O’Brien gives the example of aircraft leasing. “We know that passenger numbers are going up but that’s not enough,” he says. “We need to know why and where they are going up and be able to predict what kind of aircraft – narrow or wide-bodied – will be most successful and what the financial impact of that will be.”

Mazars audit director Emer O'Riordan believes that CFOs are now in a position to move from mere diagnostics on to more valuable predictive analysis but there is work to be done. "CFOs already rely on analytical processes to drill down into queries where results are somehow different from expectations," she says. "Data management and a good technology infrastructure that gives timely information that is easily visualised and understood by the user may already be a challenge for CFOs with legacy systems, or groups with incompatible systems and key performance indicators (KPIs) that don't have a common data platform to work with."

Those with more up -to-date systems are in a different position, however. “The CFO with a good platform of data who has worked on making data collection and reporting more efficient and automated, has a golden opportunity to use data analytics to move from a diagnostic to predictive model to help get insights, make better decisions and really impact the bottom line,” O’Riordan adds. “It is also interesting that where predictive modelling has an impact on behaviour in an organisation, where it starts to learn the drivers of something like non-compliance that the business process adapts in a preventative way reducing time spent by finance to drill down into problems. This feedback loop has a very powerful impact on overall efficiency.”

The potential benefits span the entire business, she believes. “Anywhere the CFO can identify indicators underlying a problem, they can use predictive analytics to model these as potential or common predictors of where this challenge will arise again. Working capital management, predicting customer disputes and maximising discounts all impact on the bottom line. Judgmental areas such as provisioning can use predictive models to give more robust support and accurate estimates. Customers and margins can be predicted giving insights to make better customer segmentation decisions.”

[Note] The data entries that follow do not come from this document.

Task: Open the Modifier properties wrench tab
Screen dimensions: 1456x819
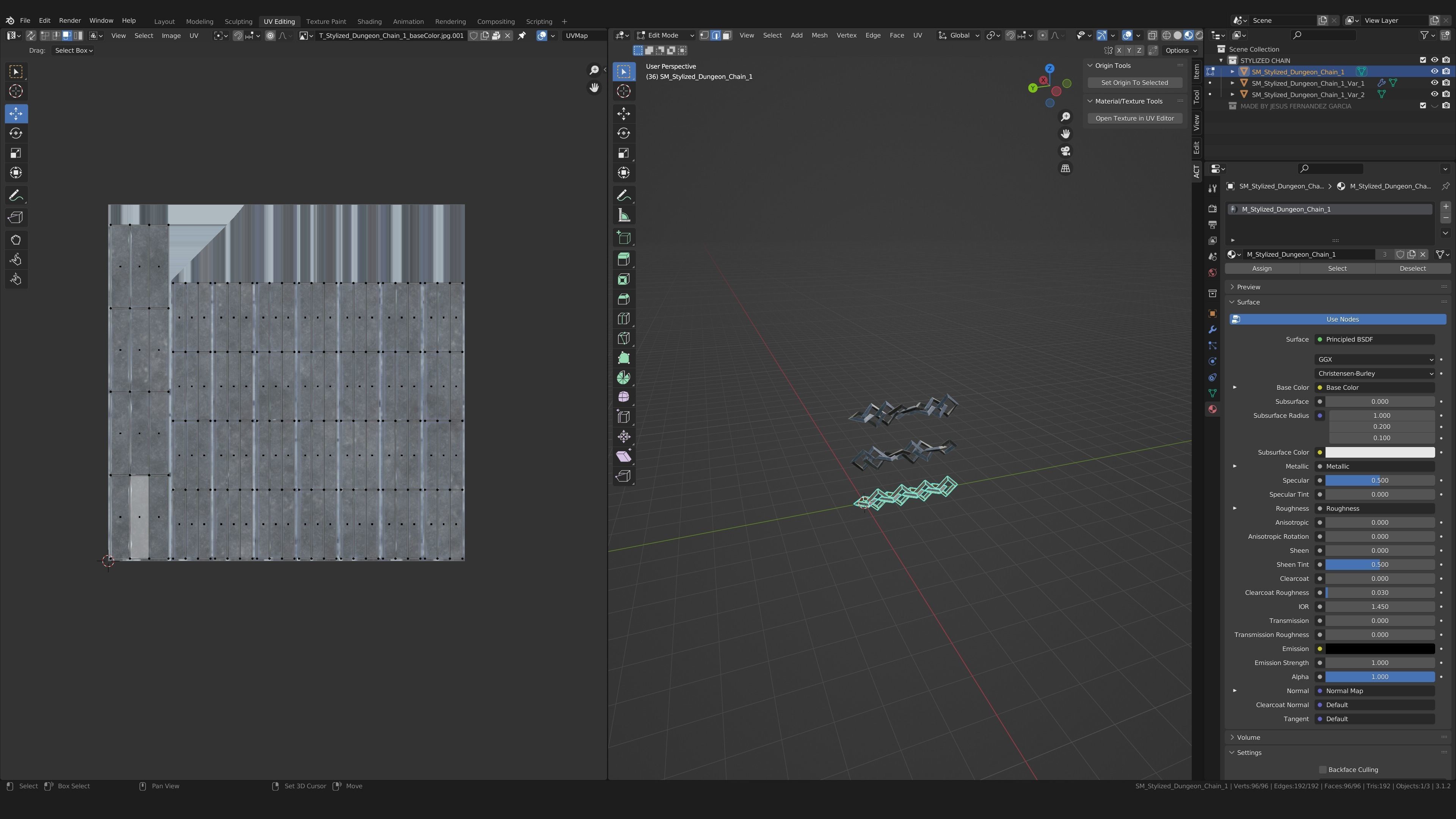Action: click(x=1213, y=329)
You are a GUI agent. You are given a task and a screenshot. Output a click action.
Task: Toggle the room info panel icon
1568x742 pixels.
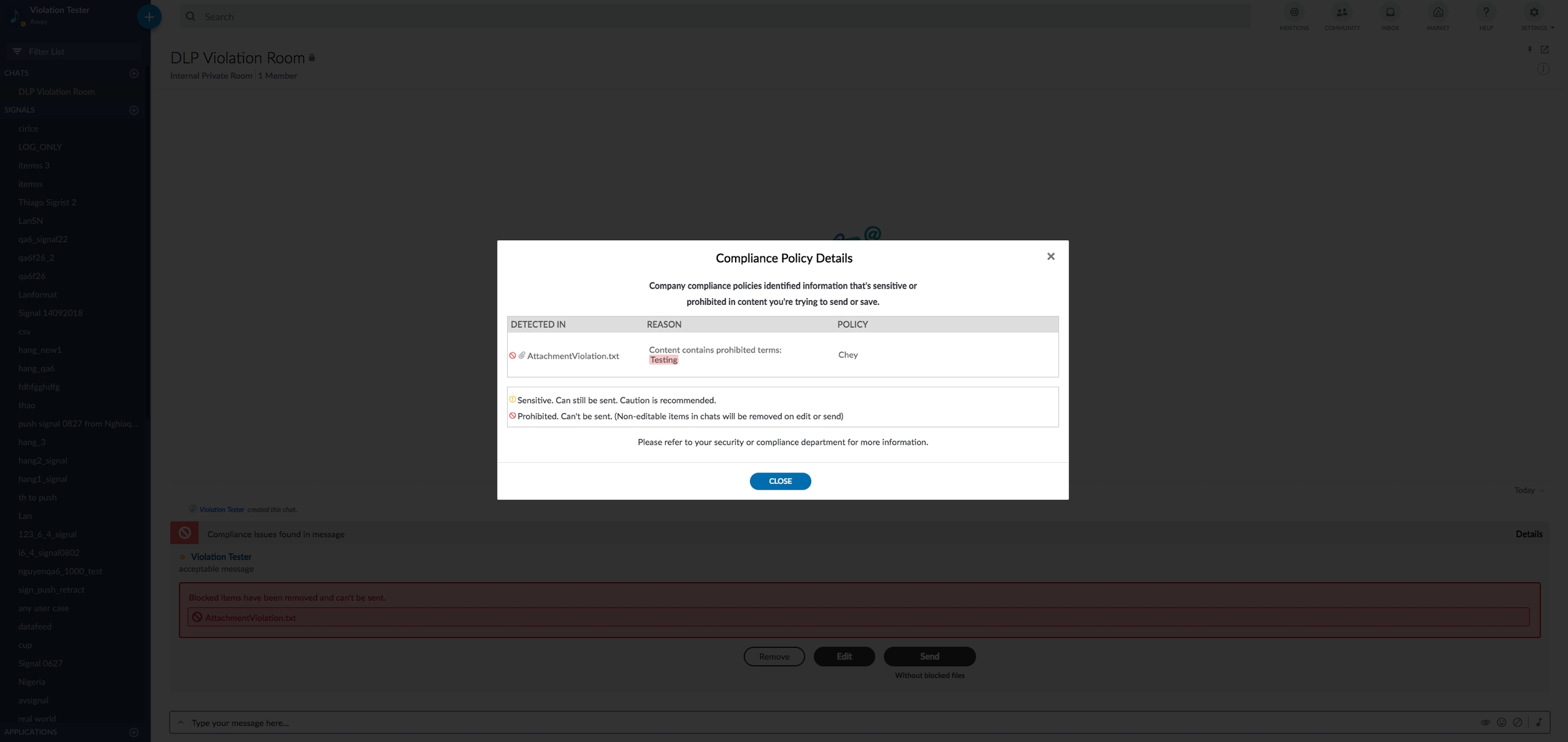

But these systems must be kept constantly updated and users need to understand that they are not infallible. “Any predictive model cannot stand still, but must learn from its mistakes and the changing environment,” O'Riordan points out. “The CFO should have a handle on assumptions used, regularly review their appropriateness, and ultimately understand the limitations or conditions where the model may not be accurate.”

Advanced data analytics: Introducing the robo-auditor

The auditing process for companies of all sizes, but for SMEs in particular, could be made a lot simpler as a result of advanced data analytics. Experts already foresee a time where an SME’s annual accounts can be produced at the touch of a button. The system will be able to gather all of the relevant data input during the year and assemble it into accounts which comply with company law and accounting standards ready to be presented to auditors.

Of course, larger and more complex organisations will not find it quite so easy but will still profit from the overall efficiency gains.

The auditing process will change as well with the new technology doing much of the heavy lifting. “Modelled behaviour can reduce a large population of transactions to be reviewed into a smaller pool of higher risk transactions where energy can be focussed,” says Mazars audit director Emer O’Riordan. “This is already impacting on audit methodologies, where data analytics are being used to identify high risk transactions and populations by using modelled criteria rather than random sampling.”

We may not quite be at the stage of a fully automated audit but we could be on the way.